Focusing on Childhood Traumas, Poverty Included

Adverse childhood experiences — like poverty, violence, sexual abuse, divorce — can take a lifelong toll on kids that suffer them

Dr. Denise Rodgers
Childhood traumas have deep, complex connections to other seemingly intractable problems, like poverty and racism. They can lead to mental and physical health problems and chemical changes in the brains of children, as well as addiction, violence and other problems in adults. The resulting struggles can repeat over generations — adding hundreds of billions of dollars to the cost of health and social services nationwide.

Panelists participating in NJ Spotlight’s roundtable on adverse childhood experiences, or ACES, dug into these and other weighty subjects Thursday during a 90-minute discussion. Despite the grim nature of the topics discussed, the group of experts also found reasons to be hopeful.

## Supplied material
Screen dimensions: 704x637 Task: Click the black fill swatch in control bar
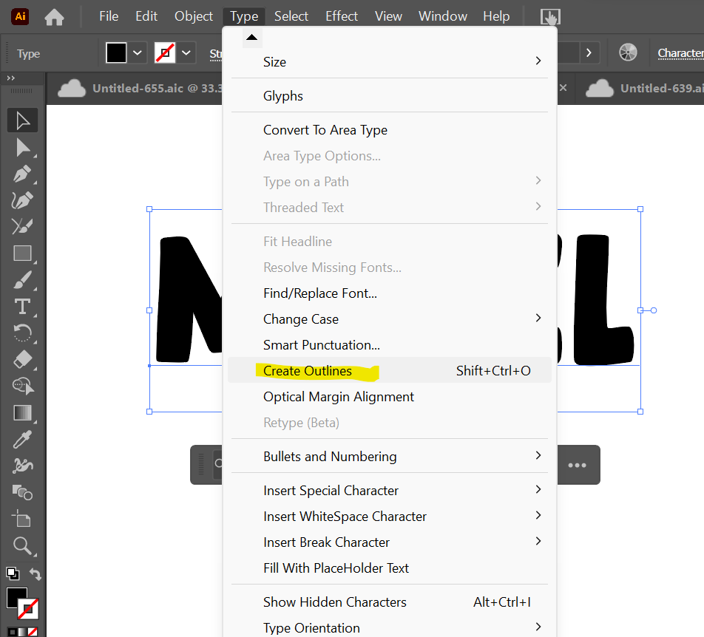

## Set of tasks
1. Which adverse childhood experiences does the article on childhood traumas list as examples?
2. Echo the article on childhood traumas word for word, beginning at the words "Panelists participating in" and stopping after "to be hopeful.".
Use only the article on childhood traumas, not the material.

## Solutions per task
1. poverty, violence, sexual abuse, divorce

2.
Panelists participating in NJ Spotlight’s roundtable on adverse childhood experiences, or ACES, dug into these and other weighty subjects Thursday during a 90-minute discussion. Despite the grim nature of the topics discussed, the group of experts also found reasons to be hopeful.